How to Read the Process Flow Diagram (PFD)
This is a PFD of the flushing oil system that shows the entire system of pump seal flushing oil. This is the simplest system with just one cone roof tank and two centrifugal pumps. The pump used in a heavier product such as crude, fuel oil required flushing oil to keep the pump seal clean. Here Ultra-low sulfur diesel is used as flushing oil.
You can see here that ULSD is coming from the diesel rundown line to the tank, and with the help of the pump, it is supplied to the various pump of ISBL and OSBL units’.
I hope the function of the system is clear to you. Now let’s move to P&ID.
There are two P&IDs for the OSBL part of this system and many more for ISBL parts. I will explain to you the OSBL part of the system.
How to Read P&ID Symbols
Reading P&ID is nothing but the reading of symbols. So, if you have not seen the earlier videos on P&ID symbols and how to read PFD, it will be difficult for you to understand this drawing. You can watch these videos.
How to Read P&ID
If possible, get a print of this P&ID in A3 and follow the video. You can download this P&ID the link is given at the end of the article.
It is always a good practice to start reading P&ID from the main incoming lines and follow the fluid path.
Line Tracing – Main Incoming Line
Here ATF is coming from CDU; you can see that. Remember the blackhead on the arrow? You have learned this in how to read the PFD video. It means Diesel is coming from a different unit. Here you can see the line number. It is a 150 mm diameter line per DN standard equivalent to 6” NPS.
The different company follows different terminology for the line number. But it contains the same information such as line size, unit number, commodity code that identifies fluid inside the line, circuit number, line sequence number, piping class that gives all detail about piping components and their materials, insulation, and coating requirement.
Here N means there is no insulation. If there is H, then hot insulation, C is for cold insulation, A for acoustic reduction, P for personal protection, and F for fireproofing. It also gives information about whether the line is a steam trace or an electric trace. Normally ET is used for electric tracing, and ST is used for steam tracing.
Let’s move ahead; here, you can see that the diesel line is divided into two strim. We follow this strim. 6” line is getting reduced to 4”. Don’t get confused with the reducer symbol; it is just an indication of line size change. In piping, it can be a reducing tee as it is a 6” to 4” concentric reduction.
Now, this triangle with a line indicates a line break. A line break is the demarcation of the line number change. So, whenever this symbol is used, it indicates that from that point onward line number is different.

◆ Exercise requirements ◆
1 – Print the part of the P&ID reading guide that begins at the words "Here N means" and stops after "number is different.".
2 – According to the P&ID reading guide, what fluid serves as the flushing oil in this system?
3 – Using the P&ID reading guide, explain why pumps that handle heavier products such as crude or fuel oil need flushing oil.
The rows after this point are separate material and are unrelated to the P&ID reading guide.

◆ Recorded information ◆
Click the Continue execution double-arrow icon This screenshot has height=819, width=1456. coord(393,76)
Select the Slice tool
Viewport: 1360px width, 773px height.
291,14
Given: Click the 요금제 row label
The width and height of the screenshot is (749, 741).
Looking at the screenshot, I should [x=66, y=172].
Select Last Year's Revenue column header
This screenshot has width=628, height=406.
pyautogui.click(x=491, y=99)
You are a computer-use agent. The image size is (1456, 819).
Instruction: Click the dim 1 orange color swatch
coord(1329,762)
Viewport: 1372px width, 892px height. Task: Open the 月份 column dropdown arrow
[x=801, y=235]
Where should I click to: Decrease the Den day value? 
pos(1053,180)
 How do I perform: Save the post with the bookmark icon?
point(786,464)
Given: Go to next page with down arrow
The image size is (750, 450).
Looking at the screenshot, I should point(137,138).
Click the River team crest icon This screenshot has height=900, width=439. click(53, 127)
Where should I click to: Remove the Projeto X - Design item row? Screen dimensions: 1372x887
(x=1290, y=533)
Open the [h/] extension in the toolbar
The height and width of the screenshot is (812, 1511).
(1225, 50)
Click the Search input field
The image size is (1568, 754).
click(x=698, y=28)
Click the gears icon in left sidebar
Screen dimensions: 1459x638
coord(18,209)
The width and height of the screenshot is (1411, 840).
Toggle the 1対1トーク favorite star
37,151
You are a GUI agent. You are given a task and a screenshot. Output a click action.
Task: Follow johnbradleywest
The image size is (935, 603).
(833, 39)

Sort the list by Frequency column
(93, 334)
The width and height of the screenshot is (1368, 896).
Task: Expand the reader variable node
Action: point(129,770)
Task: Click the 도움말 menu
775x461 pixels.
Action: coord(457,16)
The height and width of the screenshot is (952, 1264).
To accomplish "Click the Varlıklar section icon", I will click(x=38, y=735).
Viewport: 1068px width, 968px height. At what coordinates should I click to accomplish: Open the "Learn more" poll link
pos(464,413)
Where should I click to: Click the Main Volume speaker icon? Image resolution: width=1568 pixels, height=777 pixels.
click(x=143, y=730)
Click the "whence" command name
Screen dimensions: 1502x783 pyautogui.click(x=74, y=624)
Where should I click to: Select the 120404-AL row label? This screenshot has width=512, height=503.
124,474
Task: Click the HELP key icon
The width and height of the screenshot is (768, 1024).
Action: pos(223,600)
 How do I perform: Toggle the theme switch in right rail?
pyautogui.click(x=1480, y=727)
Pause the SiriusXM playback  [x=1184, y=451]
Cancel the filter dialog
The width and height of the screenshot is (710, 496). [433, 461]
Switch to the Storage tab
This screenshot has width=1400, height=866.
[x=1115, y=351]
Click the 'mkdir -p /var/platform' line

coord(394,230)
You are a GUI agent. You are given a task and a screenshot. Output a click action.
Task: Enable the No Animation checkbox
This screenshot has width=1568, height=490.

◆ Exercise responses ◆
1 –
Here N means there is no insulation. If there is H, then hot insulation, C is for cold insulation, A for acoustic reduction, P for personal protection, and F for fireproofing. It also gives information about whether the line is a steam trace or an electric trace. Normally ET is used for electric tracing, and ST is used for steam tracing.
Let’s move ahead; here, you can see that the diesel line is divided into two strim. We follow this strim. 6” line is getting reduced to 4”. Don’t get confused with the reducer symbol; it is just an indication of line size change. In piping, it can be a reducing tee as it is a 6” to 4” concentric reduction.
Now, this triangle with a line indicates a line break. A line break is the demarcation of the line number change. So, whenever this symbol is used, it indicates that from that point onward line number is different.

2 – Ultra-low sulfur diesel (ULSD).

3 – These pumps need flushing oil to keep the pump seal clean.